[Requirement]
Copy out, unchanged, the entries below from the "Task: Click the" line to the final line. Omit pictures.

[Information shown]
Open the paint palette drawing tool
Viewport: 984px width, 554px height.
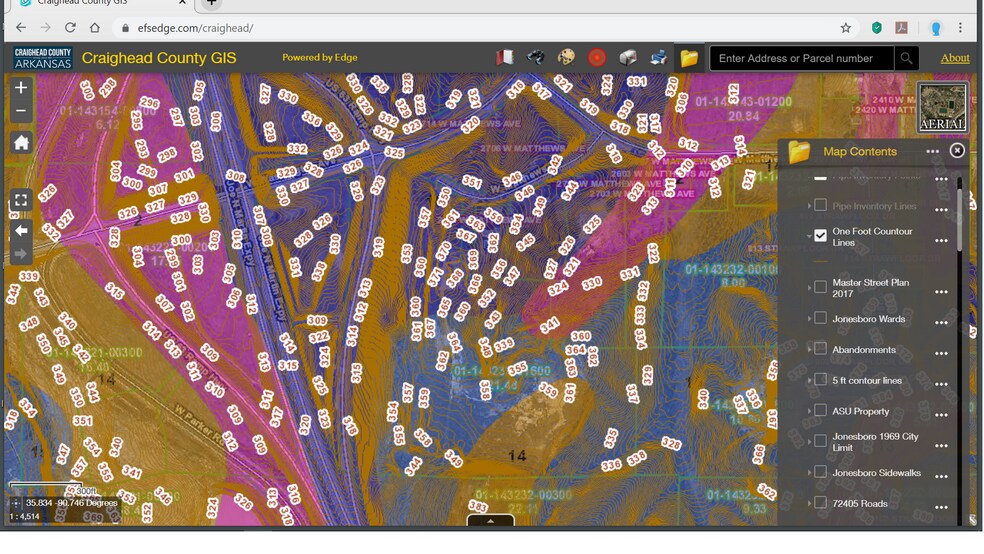[x=566, y=58]
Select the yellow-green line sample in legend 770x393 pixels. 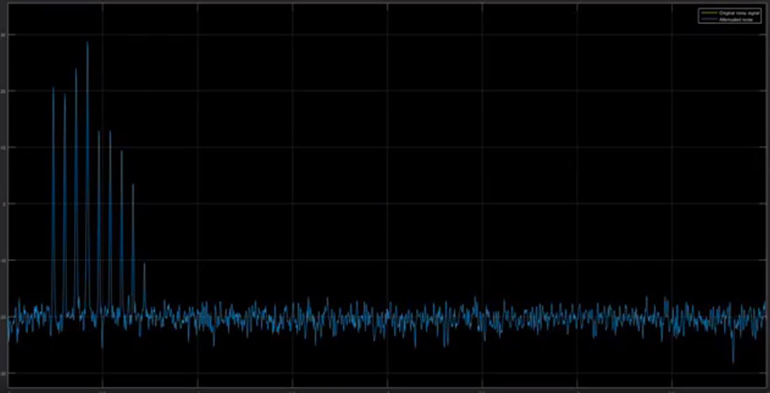coord(710,13)
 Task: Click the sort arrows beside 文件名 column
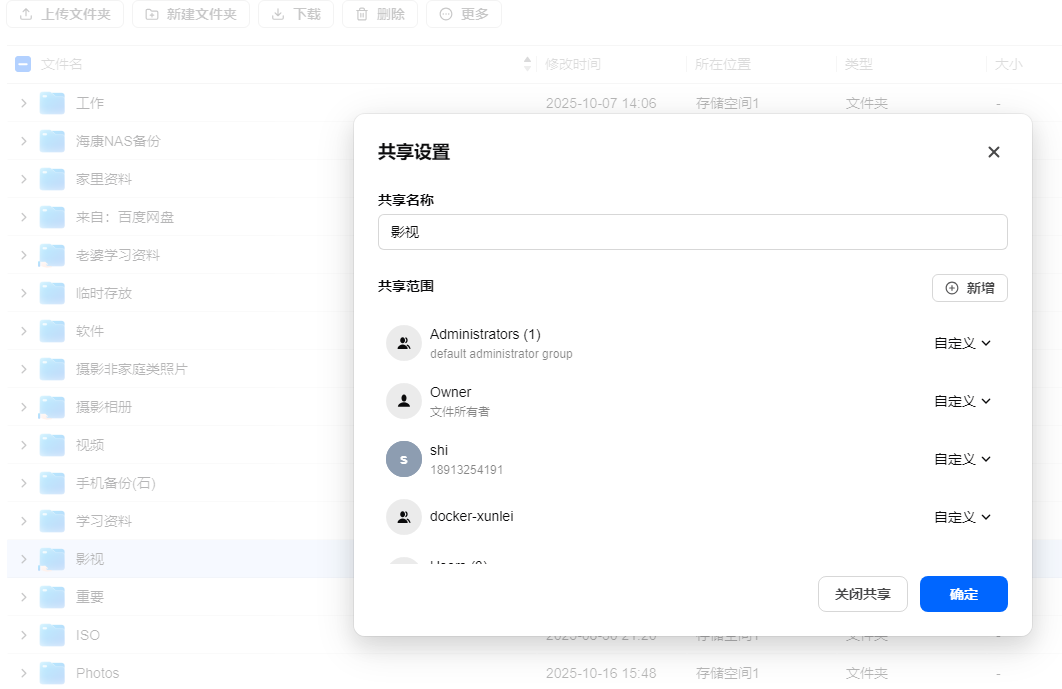pyautogui.click(x=528, y=64)
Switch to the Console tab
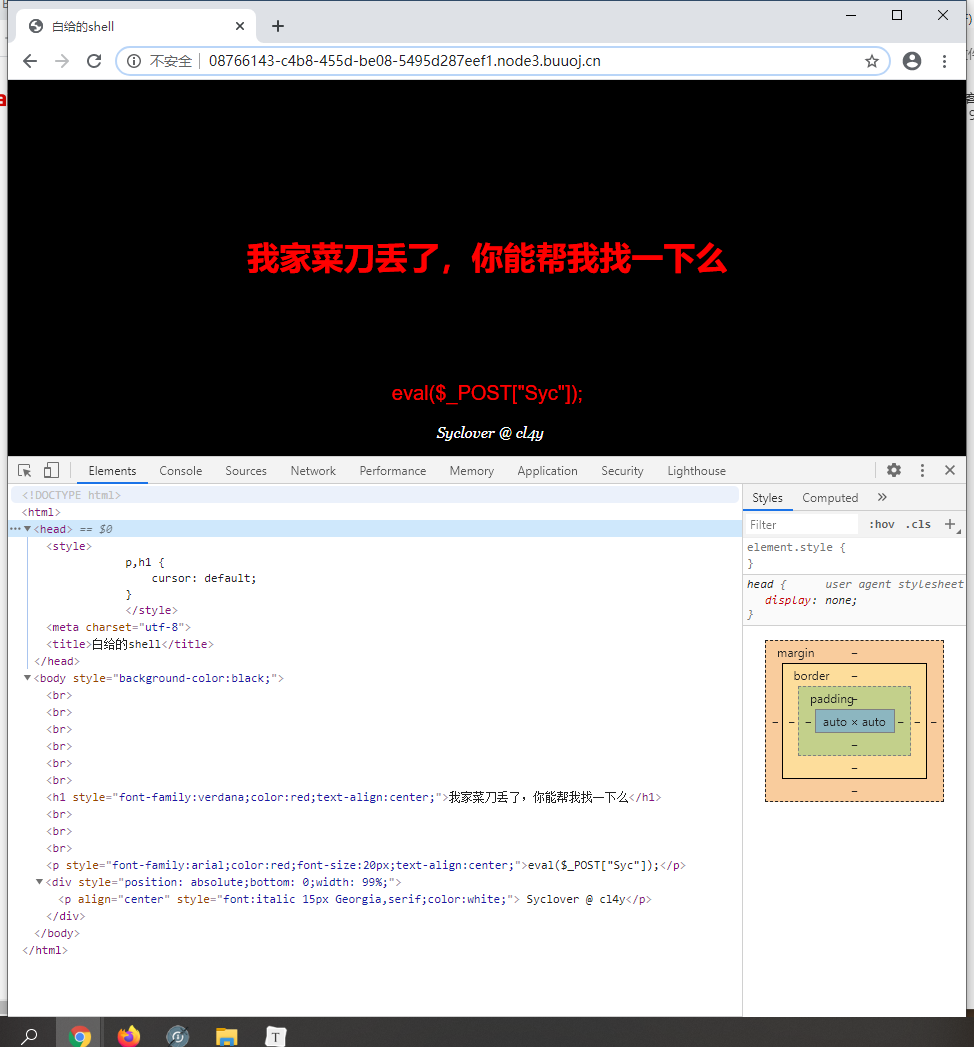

[Answer section]
 Task: Click the sort arrows beside 文件名 column
pyautogui.click(x=528, y=64)
Switch to the Console tab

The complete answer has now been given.